#### Trecho do texto
Observatório Psicanalítico OP 619/2025

Ensaios sobre acontecimentos sociopolíticos, culturais e institucionais do Brasil e do mundo

Ações Afirmativas: O entreaberto aos espaços psicanalíticos? 

Maria Helena Ferreira dos Santos, SBPRP

Confesso que escrever acerca deste percurso, neste lugar de pessoa negra, sem recursos financeiros para cá estar, e ao mesmo tempo, neste momento, poder estar e trazer parte deste vivido – que é fazer uma formação em psicanálise – algo fecundado através de um trabalho longínquo, gestado e parido com todas as dores, estranhamentos, medos, descobertas, decepções, reconciliações, resgates, aprendizados possíveis, até serem transformados em inquietações buscando algo além, é se deparar com um eu comprometido, casado com as ampliações, implicações e possibilidades decorrentes do trabalho analítico de longa data.

#### Tarefa proposta 1
Responda com base no trecho:
(a) Qual número de publicação do Observatório Psicanalítico aparece no início?
(b) A que sigla está associado o nome de Maria Helena Ferreira dos Santos?
(c) Que formação a pessoa que escreve diz estar fazendo?
O trecho e os registros vêm de fontes diferentes.

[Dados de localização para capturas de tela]
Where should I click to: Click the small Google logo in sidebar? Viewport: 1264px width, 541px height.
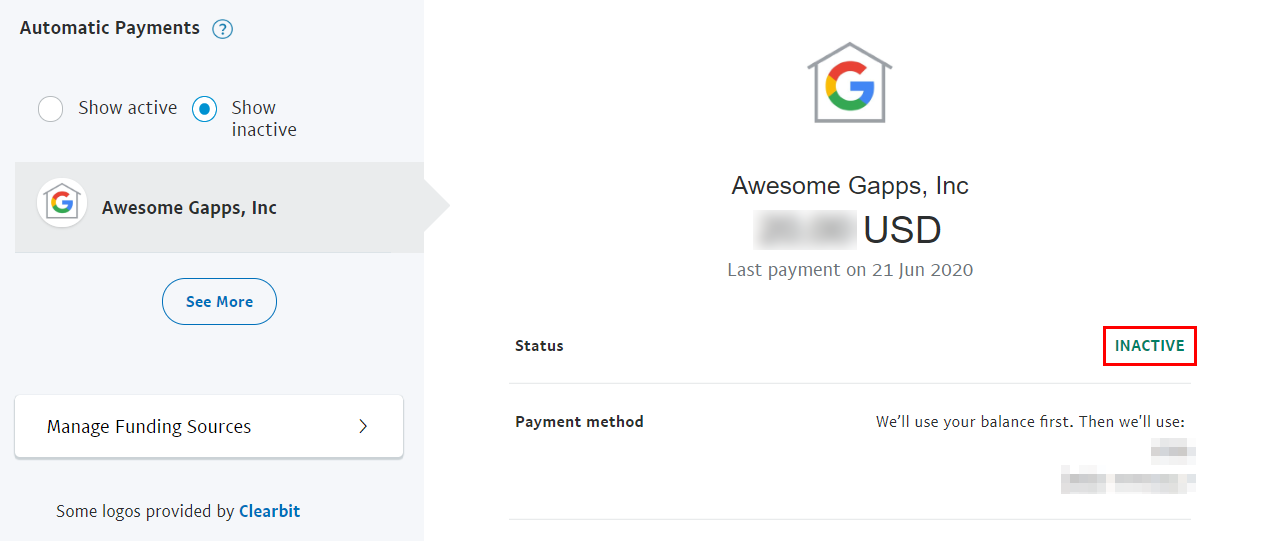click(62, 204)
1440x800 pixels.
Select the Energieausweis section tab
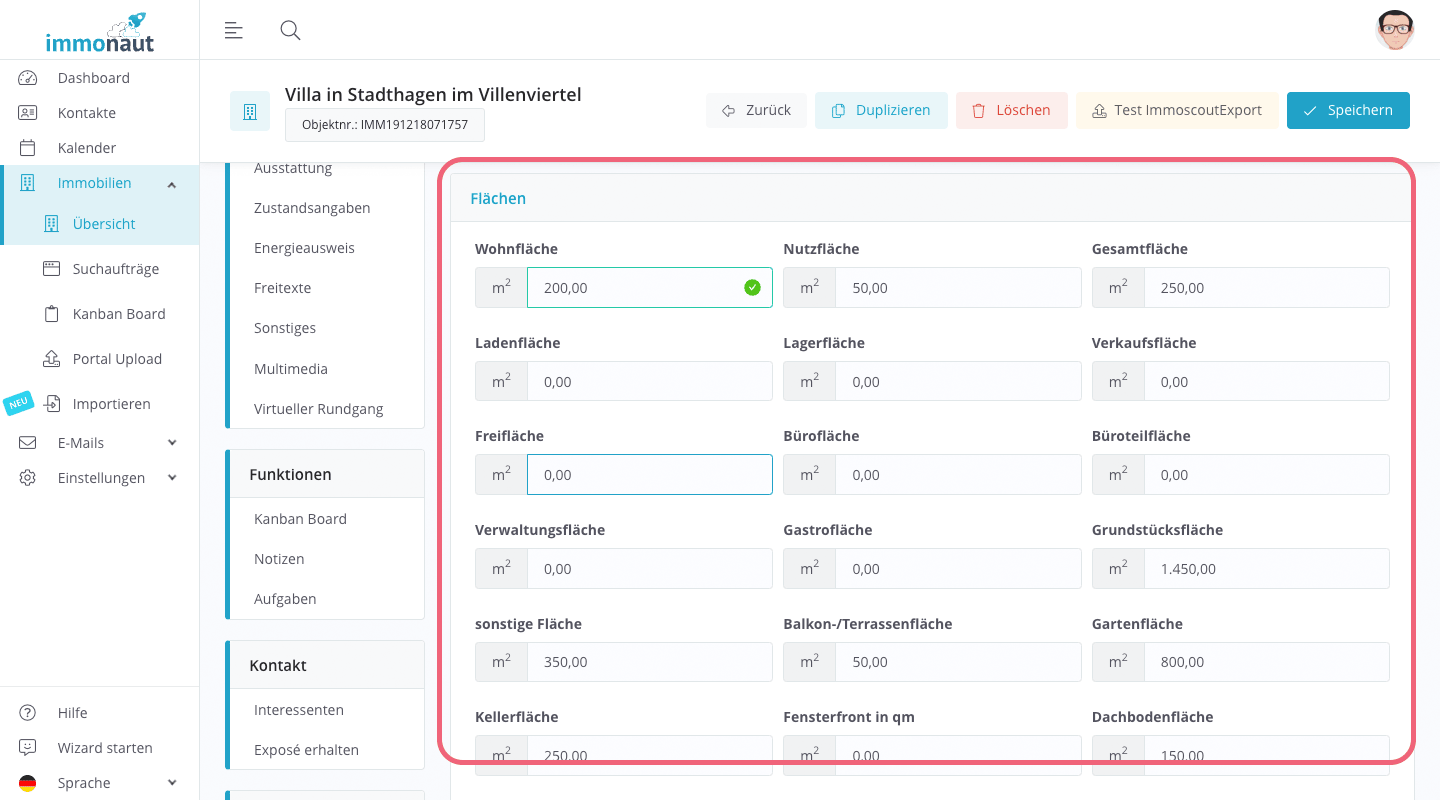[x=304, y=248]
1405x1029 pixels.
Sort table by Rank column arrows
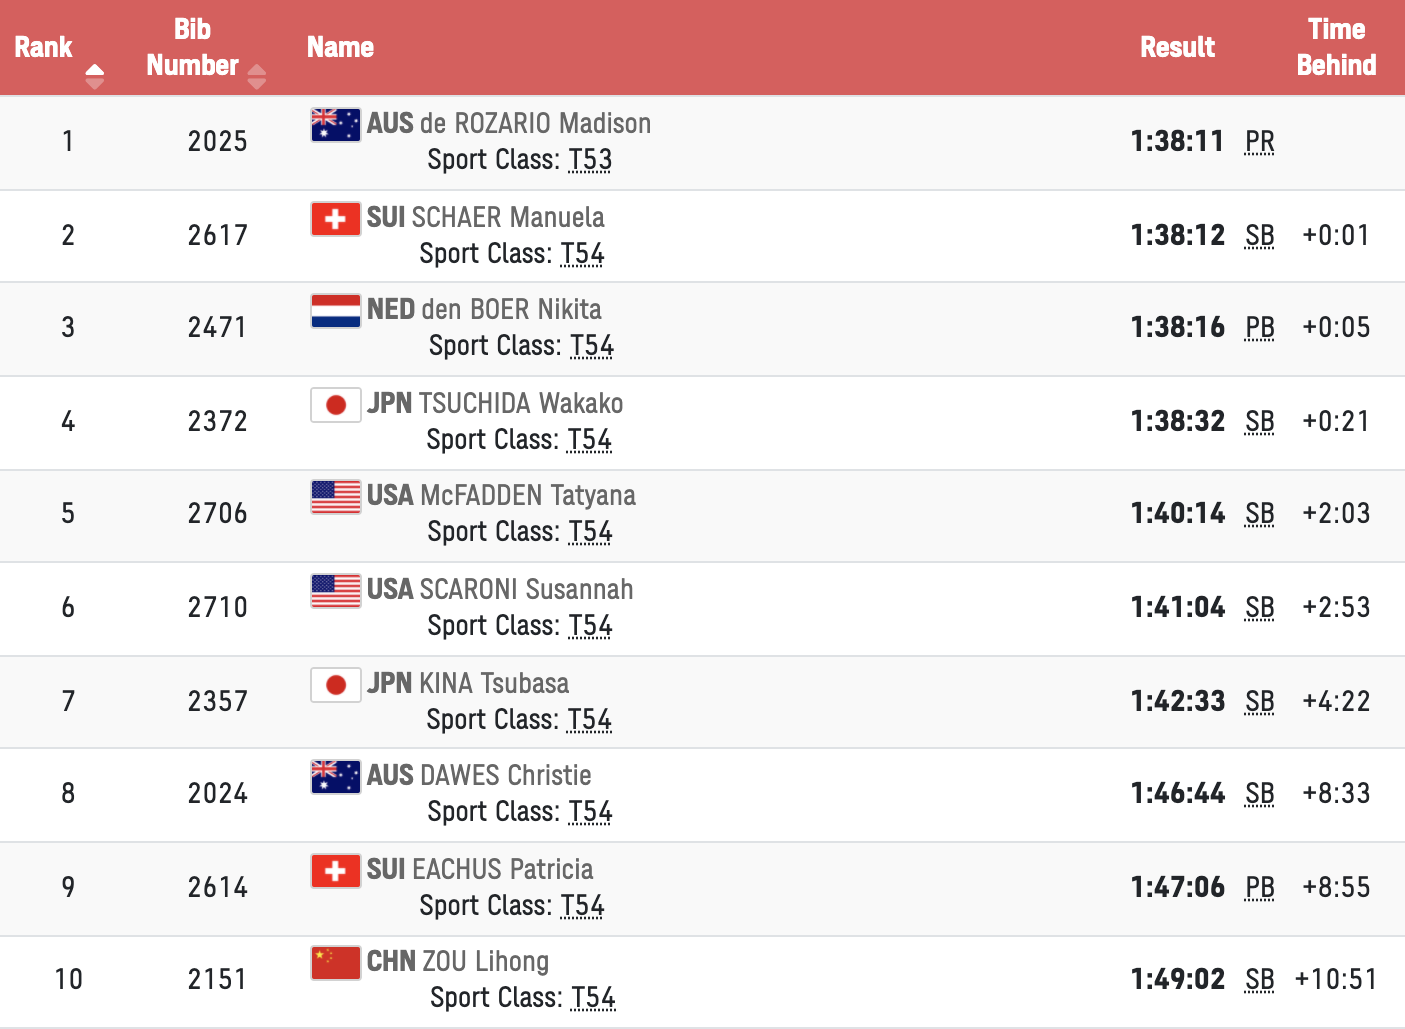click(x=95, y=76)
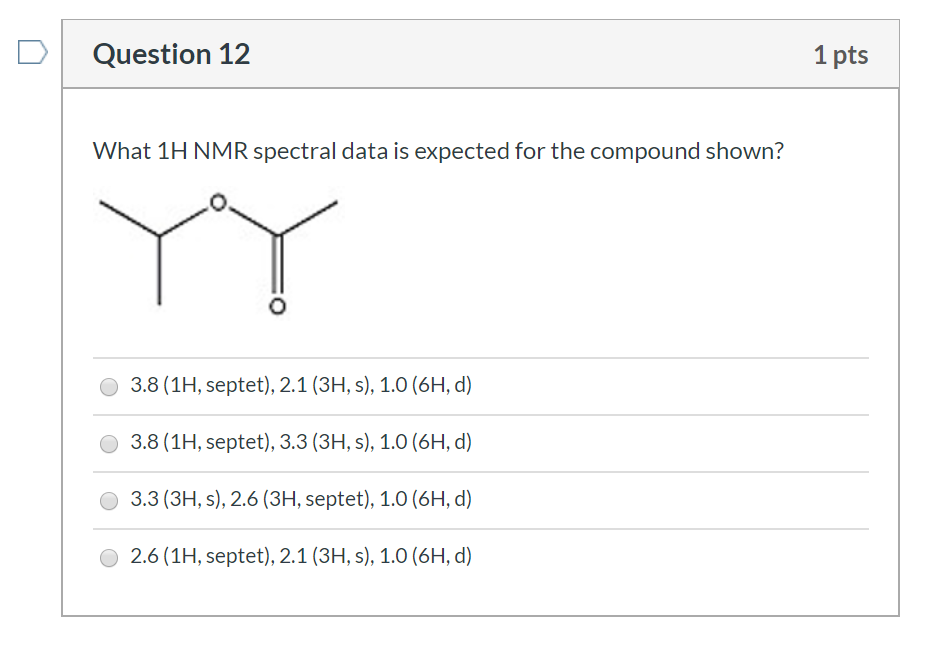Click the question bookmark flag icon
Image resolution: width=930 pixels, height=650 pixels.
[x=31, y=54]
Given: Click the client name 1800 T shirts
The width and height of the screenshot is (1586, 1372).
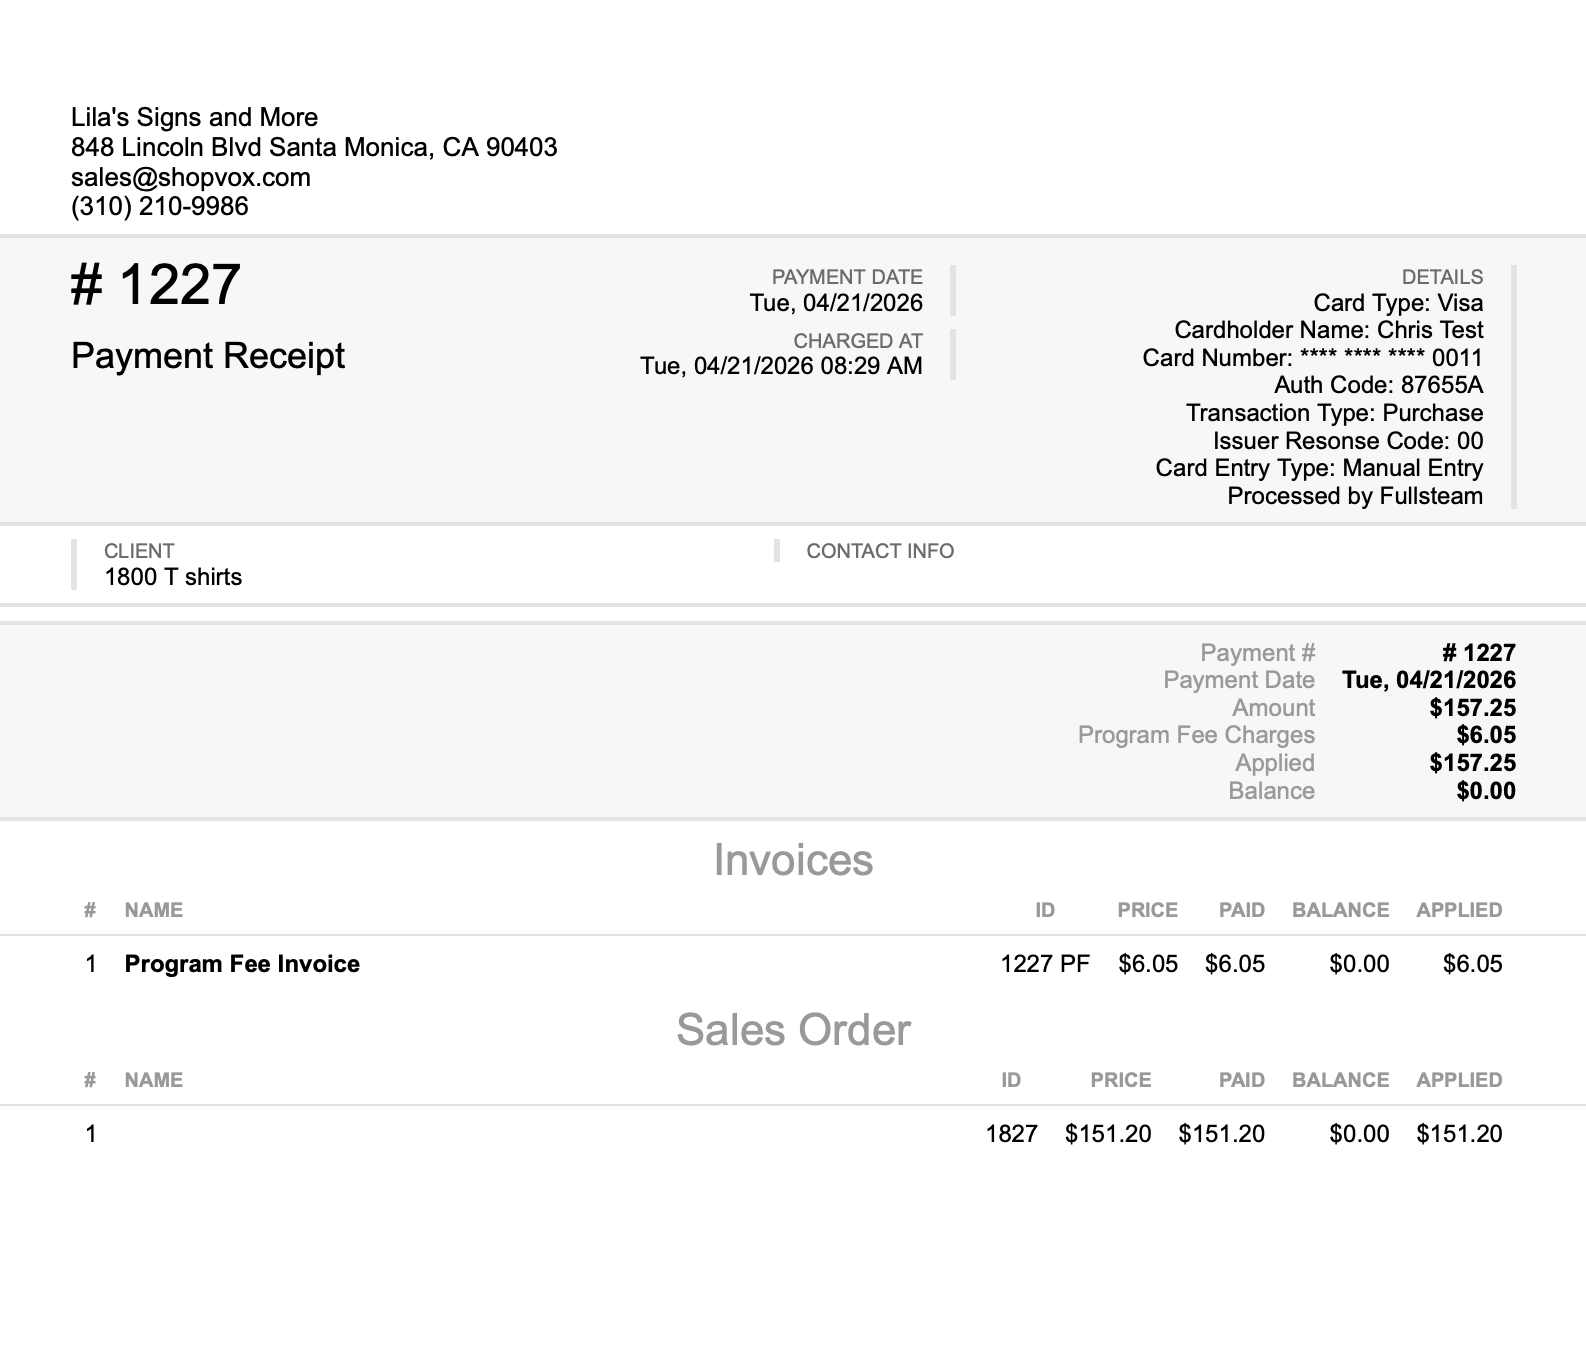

#### Tarefa proposta 2
Transcreva todos os registros linha por linha, sem nenhuma alteração e sem incluir as imagens.

#### Resolução completa 1
(a) OP 619/2025.
(b) SBPRP.
(c) Uma formação em psicanálise.

#### Resolução completa 2
Where should I click to: Click the small Google logo in sidebar? Viewport: 1264px width, 541px height.
click(62, 204)
1440x800 pixels.
Select the Energieausweis section tab
[x=304, y=248]
1405x1029 pixels.
Sort table by Rank column arrows
click(x=95, y=76)
Click the question bookmark flag icon
Image resolution: width=930 pixels, height=650 pixels.
[x=31, y=54]
Given: Click the client name 1800 T shirts
The width and height of the screenshot is (1586, 1372).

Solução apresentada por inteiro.